Stored items

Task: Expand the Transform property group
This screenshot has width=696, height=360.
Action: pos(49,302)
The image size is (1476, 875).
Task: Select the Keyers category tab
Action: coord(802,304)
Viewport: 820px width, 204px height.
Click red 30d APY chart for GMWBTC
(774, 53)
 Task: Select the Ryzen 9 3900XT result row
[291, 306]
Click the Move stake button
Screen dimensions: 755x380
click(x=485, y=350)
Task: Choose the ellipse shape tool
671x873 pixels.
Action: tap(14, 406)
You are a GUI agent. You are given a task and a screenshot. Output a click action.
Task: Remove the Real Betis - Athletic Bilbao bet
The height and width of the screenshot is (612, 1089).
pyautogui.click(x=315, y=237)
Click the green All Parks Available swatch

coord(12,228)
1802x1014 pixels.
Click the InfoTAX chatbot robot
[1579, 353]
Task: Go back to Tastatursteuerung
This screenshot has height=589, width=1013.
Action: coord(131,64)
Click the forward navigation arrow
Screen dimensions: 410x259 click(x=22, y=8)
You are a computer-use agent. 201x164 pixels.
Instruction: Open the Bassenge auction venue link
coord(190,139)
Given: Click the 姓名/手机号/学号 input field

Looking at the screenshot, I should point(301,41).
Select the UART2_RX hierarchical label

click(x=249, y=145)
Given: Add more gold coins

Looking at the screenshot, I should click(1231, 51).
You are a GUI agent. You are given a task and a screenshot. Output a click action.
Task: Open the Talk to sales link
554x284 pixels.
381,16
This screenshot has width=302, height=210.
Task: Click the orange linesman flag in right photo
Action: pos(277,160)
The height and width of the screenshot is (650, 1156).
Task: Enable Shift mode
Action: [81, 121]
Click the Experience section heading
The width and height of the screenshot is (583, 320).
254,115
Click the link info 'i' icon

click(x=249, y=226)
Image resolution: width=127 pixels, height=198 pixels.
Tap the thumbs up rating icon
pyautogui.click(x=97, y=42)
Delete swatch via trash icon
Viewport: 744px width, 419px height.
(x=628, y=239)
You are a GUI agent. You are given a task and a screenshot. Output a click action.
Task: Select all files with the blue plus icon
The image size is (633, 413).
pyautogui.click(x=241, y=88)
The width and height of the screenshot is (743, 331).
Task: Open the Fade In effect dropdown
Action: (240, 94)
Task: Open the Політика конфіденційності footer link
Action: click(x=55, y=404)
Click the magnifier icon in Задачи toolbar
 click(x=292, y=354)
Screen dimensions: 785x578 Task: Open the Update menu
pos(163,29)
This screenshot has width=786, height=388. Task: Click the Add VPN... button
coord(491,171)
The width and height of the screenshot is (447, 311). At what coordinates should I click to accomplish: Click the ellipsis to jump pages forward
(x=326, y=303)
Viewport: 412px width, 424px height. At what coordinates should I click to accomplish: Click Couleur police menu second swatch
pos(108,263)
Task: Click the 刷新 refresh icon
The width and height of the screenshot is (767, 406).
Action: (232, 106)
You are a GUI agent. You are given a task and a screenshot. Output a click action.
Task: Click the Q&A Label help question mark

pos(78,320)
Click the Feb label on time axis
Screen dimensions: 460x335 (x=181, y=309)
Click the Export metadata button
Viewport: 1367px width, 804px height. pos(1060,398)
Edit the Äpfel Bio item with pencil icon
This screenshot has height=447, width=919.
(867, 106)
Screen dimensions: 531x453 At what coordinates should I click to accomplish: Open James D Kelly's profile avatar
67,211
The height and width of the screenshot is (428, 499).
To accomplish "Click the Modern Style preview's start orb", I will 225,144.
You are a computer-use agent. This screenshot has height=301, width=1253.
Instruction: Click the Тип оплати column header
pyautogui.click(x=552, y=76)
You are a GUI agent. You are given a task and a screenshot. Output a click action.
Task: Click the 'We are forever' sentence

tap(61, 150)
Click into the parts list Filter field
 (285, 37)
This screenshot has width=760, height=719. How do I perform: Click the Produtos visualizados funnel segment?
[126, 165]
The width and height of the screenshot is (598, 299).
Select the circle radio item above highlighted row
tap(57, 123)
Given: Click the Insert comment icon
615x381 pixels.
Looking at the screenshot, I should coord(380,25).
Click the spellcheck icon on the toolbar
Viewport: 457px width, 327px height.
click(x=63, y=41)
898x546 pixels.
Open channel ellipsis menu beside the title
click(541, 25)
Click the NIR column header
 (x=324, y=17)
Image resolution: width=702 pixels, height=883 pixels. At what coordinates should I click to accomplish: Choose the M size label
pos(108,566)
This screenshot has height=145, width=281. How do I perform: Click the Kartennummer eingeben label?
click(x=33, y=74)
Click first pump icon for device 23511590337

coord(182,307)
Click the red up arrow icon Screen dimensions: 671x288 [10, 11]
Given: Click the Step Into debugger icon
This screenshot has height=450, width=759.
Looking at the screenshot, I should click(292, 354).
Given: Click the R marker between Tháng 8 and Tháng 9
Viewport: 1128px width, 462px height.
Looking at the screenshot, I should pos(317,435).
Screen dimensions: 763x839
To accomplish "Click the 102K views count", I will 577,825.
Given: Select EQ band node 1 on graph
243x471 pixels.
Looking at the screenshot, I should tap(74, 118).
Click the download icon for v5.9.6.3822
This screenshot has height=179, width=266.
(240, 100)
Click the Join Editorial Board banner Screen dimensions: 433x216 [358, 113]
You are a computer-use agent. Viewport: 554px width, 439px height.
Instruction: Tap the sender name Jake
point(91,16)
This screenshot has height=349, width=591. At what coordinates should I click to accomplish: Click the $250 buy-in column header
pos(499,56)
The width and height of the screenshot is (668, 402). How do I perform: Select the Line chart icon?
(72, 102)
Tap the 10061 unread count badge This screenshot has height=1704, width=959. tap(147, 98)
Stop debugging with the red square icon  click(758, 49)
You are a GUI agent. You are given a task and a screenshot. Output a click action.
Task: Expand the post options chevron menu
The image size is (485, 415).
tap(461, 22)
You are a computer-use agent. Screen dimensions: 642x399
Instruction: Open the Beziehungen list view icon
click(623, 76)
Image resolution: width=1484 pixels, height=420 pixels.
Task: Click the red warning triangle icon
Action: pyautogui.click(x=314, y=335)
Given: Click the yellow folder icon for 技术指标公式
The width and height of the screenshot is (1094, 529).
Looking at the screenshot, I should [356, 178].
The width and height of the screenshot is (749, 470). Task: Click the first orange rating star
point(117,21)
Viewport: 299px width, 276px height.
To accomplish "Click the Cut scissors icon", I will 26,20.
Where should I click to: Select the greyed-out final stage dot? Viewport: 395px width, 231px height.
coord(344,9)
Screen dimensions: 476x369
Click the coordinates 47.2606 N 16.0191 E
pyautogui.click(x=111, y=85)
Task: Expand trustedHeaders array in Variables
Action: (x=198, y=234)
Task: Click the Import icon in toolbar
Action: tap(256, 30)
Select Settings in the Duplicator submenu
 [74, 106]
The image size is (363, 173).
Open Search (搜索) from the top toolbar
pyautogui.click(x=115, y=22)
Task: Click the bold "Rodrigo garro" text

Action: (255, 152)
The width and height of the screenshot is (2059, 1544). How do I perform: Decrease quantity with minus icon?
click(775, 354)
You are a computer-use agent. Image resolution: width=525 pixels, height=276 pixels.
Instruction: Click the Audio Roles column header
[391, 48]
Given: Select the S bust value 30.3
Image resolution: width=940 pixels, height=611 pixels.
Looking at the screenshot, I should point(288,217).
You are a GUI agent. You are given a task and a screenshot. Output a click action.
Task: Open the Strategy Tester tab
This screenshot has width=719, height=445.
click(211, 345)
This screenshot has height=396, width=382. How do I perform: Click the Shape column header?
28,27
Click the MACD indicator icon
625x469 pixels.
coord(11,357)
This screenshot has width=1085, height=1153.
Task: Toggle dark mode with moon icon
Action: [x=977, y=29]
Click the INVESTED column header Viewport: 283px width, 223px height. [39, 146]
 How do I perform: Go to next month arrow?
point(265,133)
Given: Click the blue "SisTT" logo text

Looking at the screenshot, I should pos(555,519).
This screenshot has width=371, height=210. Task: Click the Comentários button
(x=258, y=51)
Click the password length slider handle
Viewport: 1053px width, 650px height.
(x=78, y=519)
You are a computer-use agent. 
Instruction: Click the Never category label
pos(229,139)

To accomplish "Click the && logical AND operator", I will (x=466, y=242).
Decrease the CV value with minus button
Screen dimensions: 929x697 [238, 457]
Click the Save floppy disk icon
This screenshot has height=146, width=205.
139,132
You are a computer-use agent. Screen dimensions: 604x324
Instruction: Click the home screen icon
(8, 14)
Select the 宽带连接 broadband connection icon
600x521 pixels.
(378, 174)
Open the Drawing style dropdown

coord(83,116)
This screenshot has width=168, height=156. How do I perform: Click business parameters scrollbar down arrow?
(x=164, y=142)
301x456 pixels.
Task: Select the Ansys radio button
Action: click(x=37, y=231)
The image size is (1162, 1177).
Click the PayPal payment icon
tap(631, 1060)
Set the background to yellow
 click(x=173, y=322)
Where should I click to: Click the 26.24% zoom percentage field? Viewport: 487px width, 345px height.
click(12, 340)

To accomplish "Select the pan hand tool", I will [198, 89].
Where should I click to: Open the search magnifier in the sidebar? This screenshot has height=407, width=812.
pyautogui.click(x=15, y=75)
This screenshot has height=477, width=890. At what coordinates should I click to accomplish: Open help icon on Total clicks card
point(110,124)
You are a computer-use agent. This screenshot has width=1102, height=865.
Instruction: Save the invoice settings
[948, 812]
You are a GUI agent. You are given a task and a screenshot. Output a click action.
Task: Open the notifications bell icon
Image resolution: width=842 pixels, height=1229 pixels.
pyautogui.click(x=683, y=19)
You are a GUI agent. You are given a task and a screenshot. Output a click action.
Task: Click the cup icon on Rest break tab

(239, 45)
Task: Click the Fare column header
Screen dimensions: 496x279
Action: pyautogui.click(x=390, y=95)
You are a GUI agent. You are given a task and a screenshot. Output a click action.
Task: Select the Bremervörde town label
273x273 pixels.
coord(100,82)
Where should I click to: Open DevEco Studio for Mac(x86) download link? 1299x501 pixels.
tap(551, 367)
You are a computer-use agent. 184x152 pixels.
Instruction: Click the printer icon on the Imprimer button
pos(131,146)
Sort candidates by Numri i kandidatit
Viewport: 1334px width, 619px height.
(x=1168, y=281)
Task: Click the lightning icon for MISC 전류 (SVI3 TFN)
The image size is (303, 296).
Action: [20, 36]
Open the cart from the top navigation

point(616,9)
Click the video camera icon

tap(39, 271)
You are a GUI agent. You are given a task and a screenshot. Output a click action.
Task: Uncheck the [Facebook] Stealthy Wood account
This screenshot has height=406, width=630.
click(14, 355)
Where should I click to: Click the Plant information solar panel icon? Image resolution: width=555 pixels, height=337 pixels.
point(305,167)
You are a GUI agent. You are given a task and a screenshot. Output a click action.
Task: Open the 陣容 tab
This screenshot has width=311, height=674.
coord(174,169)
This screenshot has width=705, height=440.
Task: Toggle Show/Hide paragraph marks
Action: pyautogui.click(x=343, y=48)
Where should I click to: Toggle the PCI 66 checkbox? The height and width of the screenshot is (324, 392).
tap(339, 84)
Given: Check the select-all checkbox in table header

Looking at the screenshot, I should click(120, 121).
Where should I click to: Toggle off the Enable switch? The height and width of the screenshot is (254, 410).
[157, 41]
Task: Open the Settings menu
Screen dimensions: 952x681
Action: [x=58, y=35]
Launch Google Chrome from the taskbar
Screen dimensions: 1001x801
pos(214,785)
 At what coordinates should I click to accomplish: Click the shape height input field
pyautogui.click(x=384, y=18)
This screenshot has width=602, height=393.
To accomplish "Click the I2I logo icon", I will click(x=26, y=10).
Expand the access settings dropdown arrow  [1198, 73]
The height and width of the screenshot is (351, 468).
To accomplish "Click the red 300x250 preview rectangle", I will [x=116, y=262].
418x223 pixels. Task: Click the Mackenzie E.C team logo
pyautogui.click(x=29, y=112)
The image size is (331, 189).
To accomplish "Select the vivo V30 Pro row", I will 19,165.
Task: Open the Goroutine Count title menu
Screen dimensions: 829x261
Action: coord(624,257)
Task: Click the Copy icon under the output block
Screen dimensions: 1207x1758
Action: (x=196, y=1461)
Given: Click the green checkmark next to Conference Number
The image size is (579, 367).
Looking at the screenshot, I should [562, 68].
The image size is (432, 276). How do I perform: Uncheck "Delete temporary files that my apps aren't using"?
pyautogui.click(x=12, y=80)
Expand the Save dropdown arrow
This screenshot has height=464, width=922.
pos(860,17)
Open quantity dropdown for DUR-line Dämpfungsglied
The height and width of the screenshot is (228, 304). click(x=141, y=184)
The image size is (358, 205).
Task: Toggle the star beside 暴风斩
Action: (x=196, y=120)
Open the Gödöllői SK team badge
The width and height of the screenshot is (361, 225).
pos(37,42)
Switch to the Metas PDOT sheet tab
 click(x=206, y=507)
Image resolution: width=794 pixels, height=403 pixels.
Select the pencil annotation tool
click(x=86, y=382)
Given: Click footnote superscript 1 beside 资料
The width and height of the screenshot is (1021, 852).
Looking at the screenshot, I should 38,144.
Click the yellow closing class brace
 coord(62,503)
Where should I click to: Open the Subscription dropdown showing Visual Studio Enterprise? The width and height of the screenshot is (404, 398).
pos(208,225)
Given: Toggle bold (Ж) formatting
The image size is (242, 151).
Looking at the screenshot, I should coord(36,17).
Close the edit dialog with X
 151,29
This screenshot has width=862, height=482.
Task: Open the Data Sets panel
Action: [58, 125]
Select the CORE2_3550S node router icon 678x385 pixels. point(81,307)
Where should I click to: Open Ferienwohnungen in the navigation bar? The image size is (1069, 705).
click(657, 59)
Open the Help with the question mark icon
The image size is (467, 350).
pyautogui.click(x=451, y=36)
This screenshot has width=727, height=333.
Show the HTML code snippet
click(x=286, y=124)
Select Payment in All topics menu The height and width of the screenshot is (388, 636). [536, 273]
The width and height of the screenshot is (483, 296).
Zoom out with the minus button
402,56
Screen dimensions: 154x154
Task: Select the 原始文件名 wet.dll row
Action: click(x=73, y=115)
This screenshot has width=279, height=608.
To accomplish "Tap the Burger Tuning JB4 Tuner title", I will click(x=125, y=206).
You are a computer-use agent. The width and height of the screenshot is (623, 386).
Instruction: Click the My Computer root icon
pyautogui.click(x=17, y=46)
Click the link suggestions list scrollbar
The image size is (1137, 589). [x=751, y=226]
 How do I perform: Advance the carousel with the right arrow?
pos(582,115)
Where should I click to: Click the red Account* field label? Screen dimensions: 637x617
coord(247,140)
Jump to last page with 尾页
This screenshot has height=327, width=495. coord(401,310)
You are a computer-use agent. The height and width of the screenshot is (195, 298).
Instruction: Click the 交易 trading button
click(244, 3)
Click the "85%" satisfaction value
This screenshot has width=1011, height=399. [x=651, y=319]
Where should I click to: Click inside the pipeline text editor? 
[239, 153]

■ PROBLEM STATEMENT:
Using the entries shown above, reproduce verbatim the lines from the line bearing "Tap the thumbs up rating icon" to the line bearing "Task: Select all", inclusive.

■ TASK OUTPUT:
Tap the thumbs up rating icon
pyautogui.click(x=97, y=42)
Delete swatch via trash icon
Viewport: 744px width, 419px height.
(x=628, y=239)
You are a GUI agent. You are given a task and a screenshot. Output a click action.
Task: Select all files with the blue plus icon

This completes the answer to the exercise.